Lattice Engineering Triggered Phase Formation of Bimetallic Thiospinels with Excellent HzOR and OER Activity for Energy‐Efficient Hydrogen Production

Introducing foreign elements into a crystal lattice could trigger phase transformation, serving as an excellent means to fabricate highly electrocatalytic phases. NiCo₂S₄ is a notably electrocatalytic thiospinel phase, normally synthesized via a two‐step route and rarely explored for electrocatalytic hydrazine oxidation reaction (HzOR). This work reports one‐step hydrothermal synthesis of NiCo₂S₄ and CuCo₂S₄ and their performance for HzOR and oxygen evolution reaction (OER). Time dependent syntheses suggest formation of (M, Co)₉S₈; M═Ni/Cu phase, followed by conversion to the respective thiospinel phase. Computational study validates that the incorporation of Ni into Co₉S₈ disrupts its stability and induces the formation of a stable bimetallic thiospinel phase.
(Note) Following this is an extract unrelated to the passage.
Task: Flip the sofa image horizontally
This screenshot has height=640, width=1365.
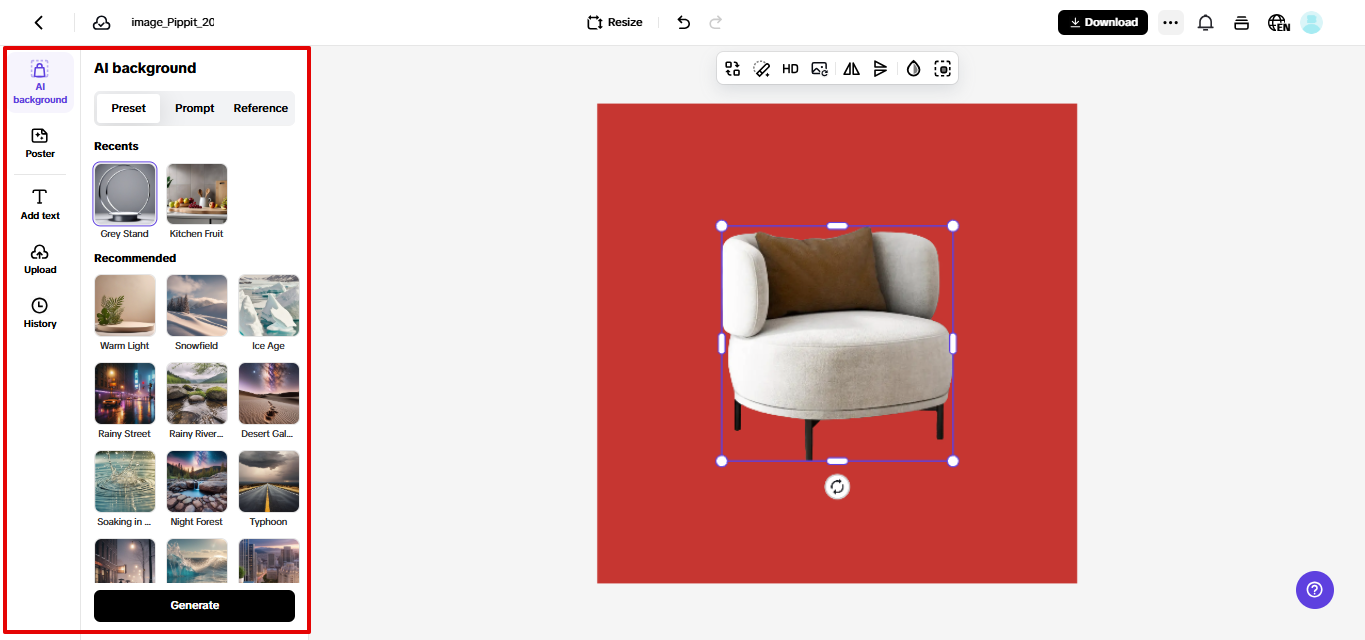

Even without the assistance of metal foam substrate, NiCo₂S₄ displayed remarkable activity for HzOR requiring potentials of 153 and 350 mV to afford current densities of 10 and 500 mA/cm², respectively. Furthermore, NiCo₂S₄ showed good activity for OER, providing 10 mA/cm² at 290 mV. For hydrazine‐assisted H₂ production, the two‐electrode setup, NiCo₂S₄||Pt/C attained a current density of 10 mA/cm² at 140 mV, which is 1.39 V less than that required for conventional water electrolyzer (1.53 V). Long‐term durability of NiCo₂S₄ for both HzOR and OER at high current densities highlights the suitability of the catalyst for practical applications.